What Is Independence?

September 19 1984

Independence is a precious privilege not all of us Americans get to experience in this land of the free and home of the brave. Many people with disabilities need physical assistance in completing their daily concerns. Personally. I have suffered many hours of cold feet due to my feelings of embarrassment when needing to have someone else put the socks on my feet and on my shoes. Only family members or the very best of friends were ever allowed that privilege of helping me and never within public view. For me it is still a choice between cold feet or no cold feet. I have learned many new lessons. The best of which was the difference between "want" and "foolish pride." For many others the choices are much higher and so are the tasks before them that need to be done. A little help from a supportive aide means all the difference. You'll never express a greater loving of accomplishment than seeing someone accomplish something he couldn't have done without you. It's a wonderful feeling, Try it!

Awareness Exercise

December 14 1983

One of the issues brought up most frequently in my column has been accessibility. The importance of the issue is the necessity for stricter enforcement of the laws and building codes ensuring it. and depends on how much freedom and independence means to the individual. Or possibly "what" those two words "mean" to the individual by definition.

It is not uncommon for some people to take their physical agility so much for granted that they automatically assume you are referring only to an independence of attitude or political belief and a freedom of speech. The realization of physical entrapment seems absurd, "especially in America" if the entire concept hasn't escaped them already.

Most people do not fully appreciate the seriousness of the issue of accessibility or inaccessibility until they are personally inconvenienced by it in some way. Unfortunately it is usually a bit late by that point.

I spoke before the membership of the Milford Jaycees and we focused on this. I had passed out copies of a questionnaire that I made up dealing with general information about themselves and their lifestyle such as: their age; occupation; mode of transportation used to go to work; marital status, # of children, what their hobbies were that they like to do most often and to do and whenever they had spare time. They answered questions about the architectural construction of their homes and workplaces as well as the physical description of the layout of their home living and office environments. For instance, did they live in an apartment or a house? How many floors? Are there stairs leading up to it? - If so how many? Do you use an elevator? - Are the elevator button panels lowered to meet code? What kind of doors are on the building? Are they heavy? How high are the handles? Are there ramps for stairs and curbs? How many bathrooms up or downstairs? How many bedrooms up or downstairs? Was their own bedroom up or downstairs?
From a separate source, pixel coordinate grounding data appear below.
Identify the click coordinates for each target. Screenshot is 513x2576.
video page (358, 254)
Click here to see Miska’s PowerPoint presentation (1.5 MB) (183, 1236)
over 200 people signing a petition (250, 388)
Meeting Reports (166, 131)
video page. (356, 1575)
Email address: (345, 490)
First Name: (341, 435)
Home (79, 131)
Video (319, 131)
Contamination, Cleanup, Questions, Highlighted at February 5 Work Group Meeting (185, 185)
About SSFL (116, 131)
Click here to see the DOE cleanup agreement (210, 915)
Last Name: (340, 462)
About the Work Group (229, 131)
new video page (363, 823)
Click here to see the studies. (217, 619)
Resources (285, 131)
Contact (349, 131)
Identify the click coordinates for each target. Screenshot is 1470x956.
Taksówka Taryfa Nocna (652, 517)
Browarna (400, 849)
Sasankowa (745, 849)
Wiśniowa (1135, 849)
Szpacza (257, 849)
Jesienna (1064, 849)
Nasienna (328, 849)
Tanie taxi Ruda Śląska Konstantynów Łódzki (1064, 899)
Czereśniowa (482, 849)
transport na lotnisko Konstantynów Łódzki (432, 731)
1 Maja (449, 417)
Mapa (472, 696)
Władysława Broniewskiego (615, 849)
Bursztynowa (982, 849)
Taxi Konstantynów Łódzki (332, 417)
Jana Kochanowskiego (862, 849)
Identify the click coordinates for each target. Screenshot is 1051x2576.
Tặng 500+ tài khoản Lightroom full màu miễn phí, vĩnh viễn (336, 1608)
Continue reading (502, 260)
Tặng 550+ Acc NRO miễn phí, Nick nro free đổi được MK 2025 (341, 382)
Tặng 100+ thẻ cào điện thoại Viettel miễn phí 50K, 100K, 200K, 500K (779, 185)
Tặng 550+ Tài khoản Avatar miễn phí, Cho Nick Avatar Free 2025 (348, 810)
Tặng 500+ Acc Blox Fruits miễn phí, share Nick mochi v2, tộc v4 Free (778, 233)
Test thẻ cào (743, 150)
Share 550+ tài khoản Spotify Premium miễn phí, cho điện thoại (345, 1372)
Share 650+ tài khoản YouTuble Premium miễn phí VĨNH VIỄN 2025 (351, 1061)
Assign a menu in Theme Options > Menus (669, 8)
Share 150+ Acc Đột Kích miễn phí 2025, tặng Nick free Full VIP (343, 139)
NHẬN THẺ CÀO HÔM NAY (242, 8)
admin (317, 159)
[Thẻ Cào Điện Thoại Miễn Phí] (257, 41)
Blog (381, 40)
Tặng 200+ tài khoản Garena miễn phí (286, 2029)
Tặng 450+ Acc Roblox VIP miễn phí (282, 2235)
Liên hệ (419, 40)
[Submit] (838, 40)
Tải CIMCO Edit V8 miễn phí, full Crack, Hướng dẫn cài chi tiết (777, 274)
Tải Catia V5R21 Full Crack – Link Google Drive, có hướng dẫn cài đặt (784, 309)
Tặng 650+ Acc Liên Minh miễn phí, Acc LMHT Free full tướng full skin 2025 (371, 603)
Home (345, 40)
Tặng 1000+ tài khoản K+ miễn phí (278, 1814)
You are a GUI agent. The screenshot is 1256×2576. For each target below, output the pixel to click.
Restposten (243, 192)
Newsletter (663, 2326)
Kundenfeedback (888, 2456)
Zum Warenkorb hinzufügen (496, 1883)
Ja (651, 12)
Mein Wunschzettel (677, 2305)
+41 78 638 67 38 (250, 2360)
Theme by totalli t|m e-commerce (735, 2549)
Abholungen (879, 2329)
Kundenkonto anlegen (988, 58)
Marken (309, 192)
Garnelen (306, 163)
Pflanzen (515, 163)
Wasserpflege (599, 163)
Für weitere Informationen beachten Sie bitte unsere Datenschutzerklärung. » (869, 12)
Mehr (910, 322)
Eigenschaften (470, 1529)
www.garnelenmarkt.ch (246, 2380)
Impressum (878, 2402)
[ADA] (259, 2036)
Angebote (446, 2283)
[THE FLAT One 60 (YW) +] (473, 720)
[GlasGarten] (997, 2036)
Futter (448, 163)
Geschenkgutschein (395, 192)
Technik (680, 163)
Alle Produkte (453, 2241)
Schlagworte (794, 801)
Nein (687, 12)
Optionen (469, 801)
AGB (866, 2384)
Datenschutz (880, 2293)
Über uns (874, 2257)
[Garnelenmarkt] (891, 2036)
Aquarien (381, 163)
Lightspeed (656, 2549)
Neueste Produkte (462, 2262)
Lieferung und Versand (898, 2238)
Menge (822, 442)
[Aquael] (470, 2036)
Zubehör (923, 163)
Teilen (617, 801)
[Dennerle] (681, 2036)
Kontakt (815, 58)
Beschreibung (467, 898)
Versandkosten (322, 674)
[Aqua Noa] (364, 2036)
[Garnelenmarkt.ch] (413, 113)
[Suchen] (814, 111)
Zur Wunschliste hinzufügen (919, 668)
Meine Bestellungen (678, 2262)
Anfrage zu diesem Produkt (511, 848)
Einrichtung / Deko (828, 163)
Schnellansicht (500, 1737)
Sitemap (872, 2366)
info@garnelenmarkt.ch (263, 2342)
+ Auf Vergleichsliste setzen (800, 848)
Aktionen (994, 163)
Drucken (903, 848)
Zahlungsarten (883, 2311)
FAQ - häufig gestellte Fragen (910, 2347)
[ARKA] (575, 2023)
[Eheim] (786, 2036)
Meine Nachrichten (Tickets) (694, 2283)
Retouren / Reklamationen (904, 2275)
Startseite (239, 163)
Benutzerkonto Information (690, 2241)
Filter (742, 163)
How much maneuverable walking space was there in bathrooms, kitchen and all other rooms? Enough that someone in a wheelchair could move about the house or office unhindered?

What is the average heights of cabinets, mirrors, closet poles dresser, light switches, outlets, bookshelves, stove, oven, countertops, refrigerator freezer, tables, desk, file cabinets, telephone, fuse box, TV, stereo, sinks, coffee machines, towel dispenser, soap dispensers, knobs / locks / latches?

Does the workplace have accessible bathroom facilities. Does the workplace have handicap parking spaces? Are there any disabled people where they work? What positions on staff do they hold? What physical restriction do they have where restrictions are only caused by the set up of the working environment? Could you keep on working your present job if suddenly disabled permanently in the future? Would you be allowed to?

Could you continue to live and would you like to live the lifestyle you do now if you were to suddenly become disabled? Why/how? Why not? Basically this was an awareness exercise for the gentlemen, making them see what their present situation is and how much it would have to change if anything should go wrong for them tomorrow.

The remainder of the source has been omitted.